Het geding is behandeld ter zitting van de Raad op 15 juni 2005, waar appellant in persoon is verschenen, bijgestaan door mr. Driessen, voornoemd, en waar gedaagde zich heeft laten vertegenwoordigen door mr. I.P.H.M. van Lieshout, werkzaam bij het Uwv.
Appellant was laatstelijk werkzaam bij [naam werkgever] (hierna: [naam werkgever]) in de functie van schoenmaker voor
40 uur per week op basis van een arbeidsovereenkomst voor onbepaalde tijd. Daarnaast was hij sinds 23 februari 2001 voor 4 uur per week in dienst bij [werkgever 2] (hierna: [werkgever 2]) als schoonmaker. Op 25 april 2001 meldde hij zich ziek bij [naam werkgever].
Bij brief van 1 mei 2001 verzocht [naam werkgever] appellant de arbeidsovereenkomst met [werkgever 2] met onmiddellijke ingang te beëindigen. Als reden hiervoor was vermeld dat appellant aan [naam werkgever] geen toestemming had gevraagd om nevenwerkzaamheden te mogen verrichten. Voorts was hierbij vermeld dat, indien appellant aan dit verzoek niet vóór
4 mei 2001 om 13:00 uur zou voldoen, een ontslag op staande voet zou volgen. Bij brief van 10 mei 2001 heeft [naam werkgever] appellant meegedeeld dat hij met ingang van 4 mei 2001 op staande voet is ontslagen, omdat hij aan voormeld verzoek geen gevolg heeft gegeven.

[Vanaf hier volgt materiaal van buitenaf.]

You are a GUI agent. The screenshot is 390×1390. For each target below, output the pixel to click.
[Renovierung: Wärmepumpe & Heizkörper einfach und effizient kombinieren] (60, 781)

Bij primair besluit van 17 januari 2002 is appellant bij wijze van maatregel met ingang van 4 mei 2001 blijvend geheel een uitkering ingevolge de Ziektewet (hierna: ZW) geweigerd. Hiertoe is - samengevat - het volgende overwogen. Appellant is nevenwerkzaamheden gaan verrichten zonder toestemming van zijn [naam werkgever], waardoor hij niet heeft voldaan aan de wettelijke verplichting om zich zodanig te gedragen dat hij door zijn doen en laten het Algemeen Werkloosheidsfonds of het Uwv niet benadeelt of zou kunnen benadelen. Hieruit volgt dat een maatregel moet worden opgelegd die in de vijfde categorie van de bijlage bij het Maatregelenbesluit valt. De daarbij behorende maatregel houdt in dat de ziekengelduitkering blijvend geheel wordt geweigerd. Voorts is geen sprake van een verminderde verwijtbaarheid of het geheel ontbreken van verwijtbaarheid noch van een dringende reden om van oplegging van de maatregel af te zien.
Bij bestreden besluit van 18 februari 2002 is het tegen het besluit van 17 januari 2002 door appellant gemaakte bezwaar ongegrond verklaard.

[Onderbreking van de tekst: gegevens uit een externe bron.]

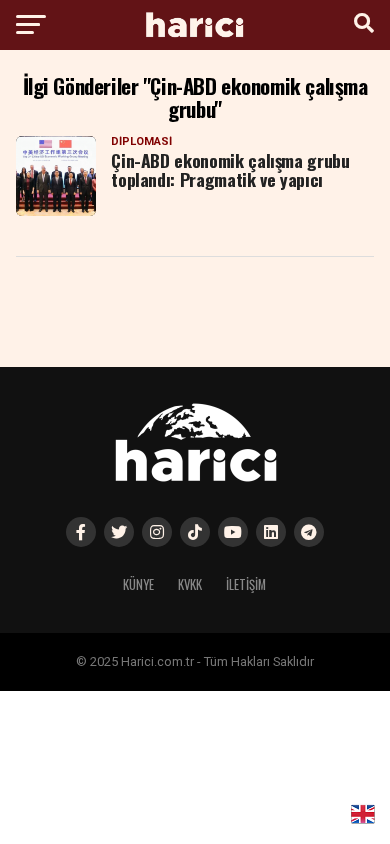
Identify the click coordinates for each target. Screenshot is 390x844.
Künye (138, 584)
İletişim (246, 584)
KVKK (190, 584)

De rechtbank heeft het beroep van appellant tegen het bestreden besluit ongegrond verklaard.
In hoger beroep is door appellant naar voren gebracht dat geen sprake is van een benadelingshandeling en dat, voor het geval daarvan wel sprake zou zijn, geen sprake is van verwijtbaarheid, omdat door hem is gehandeld overeenkomstig een onjuist rechtskundig advies van de FNV. Hierbij is aangegeven dat appellant de FNV voor de financiële gevolgen van dit onjuiste advies in een civiele procedure aansprakelijk heeft gesteld. In hoger beroep heeft appellant nog stukken toegezonden, onder meer met betrekking tot een tussen appellant en de FNV in het kader van voormelde procedure getroffen schikking, waarbij de FNV een bedrag van € 8.000,-- aan appellant heeft betaald. Ter zitting is van de zijde van appellant betoogd dat, voor het geval de verwijtbaarheid niet geheel ontbreekt, sprake is van een verminderde verwijtbaarheid. Voorts is ter zitting van de zijde van appellant nog een beroep gedaan op een dringende reden.

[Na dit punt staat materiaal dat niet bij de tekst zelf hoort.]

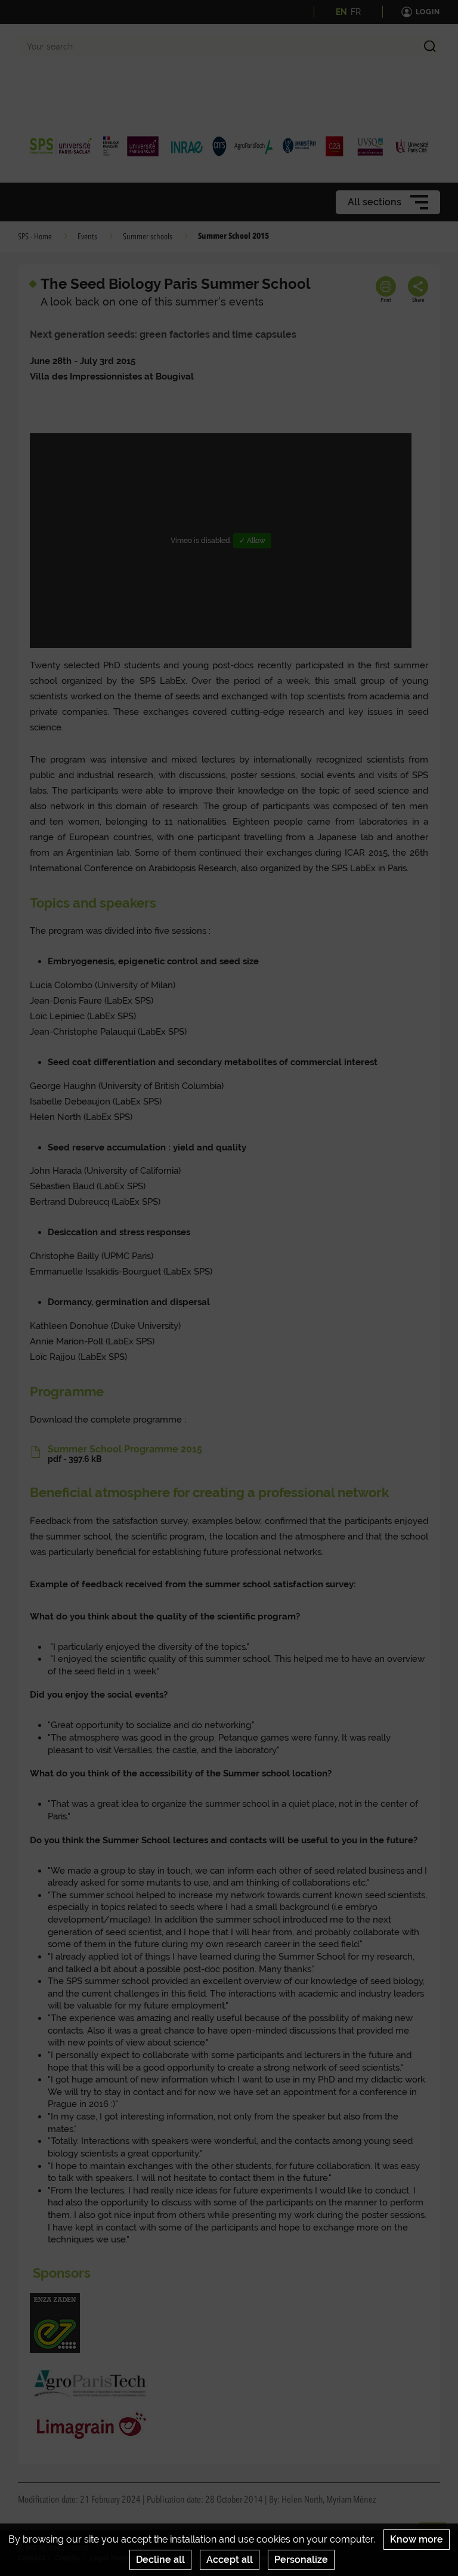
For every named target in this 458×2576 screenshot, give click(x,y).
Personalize (301, 2559)
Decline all (160, 2559)
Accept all (229, 2559)
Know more (416, 2539)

De Raad overweegt als volgt.
Artikel 45, eerste lid, aanhef en onder j, van de ZW, zoals deze bepaling luidde ten tijde in geding, bepaalt dat gedaagde het ziekengeld geheel of gedeeltelijk, tijdelijk of blijvend weigert, indien de verzekerde door zijn doen of nalaten het Algemeen Werkloosheids-fonds of het wachtgeldfonds benadeelt of zou kunnen benadelen. Het tweede lid van artikel 45 van de ZW bepaalt dat een maatregel als bedoeld in het eerste lid wordt afgestemd op de ernst van de gedraging en de mate waarin de verzekerde de gedraging verweten kan worden. Van het opleggen van een maatregel wordt in elk geval afgezien, indien elke vorm van verwijtbaarheid ontbreekt. Artikel 45, vierde lid, van de ZW, bepaalt dat indien daarvoor dringende redenen zijn, gedaagde kan besluiten van het opleggen van een maatregel af te zien.
In het krachtens artikel 45, zesde lid, van de ZW vastgestelde Maatregelenbesluit Tica, zoals dat besluit luidde ten tijde in geding, is in artikel 7, eerste lid, aanhef en onder d, in samenhang met de bijlage bij het Maatregelenbesluit Tica, bepaald dat de hoogte en duur van de maatregel bij een benadelingshandeling als hiervoor aangegeven, afhankelijk van de ernst van de gedraging of nalatigheid van de verzekerde, bedragen:
1. 20% gedurende 16 weken,
2. 30% gedurende 26 weken,
3. de gehele uitkering over de volledige of resterende uitkeringsduur.
Partijen verschillen in de eerste plaats van mening over de vraag of sprake is van een benadelingshandeling in de zin van artikel 45, eerste lid, aanhef en onder j, van de ZW.
De Raad beantwoordt deze vraag bevestigend. Naar de Raad reeds eerder heeft overwogen (zie onder meer de uitspraak van de Raad van 2 december 1998, gepubliceerd in RSV 1999, 51) kan uit de wetsgeschiedenis worden afgeleid dat de wetgever met de benadelingshandeling als hiervoor bedoeld in het bijzonder het oog heeft gehad op situaties waarin de werknemer zijn recht op loon prijsgeeft op een moment dat het ongeschiktheidsrisico reeds is ingetreden.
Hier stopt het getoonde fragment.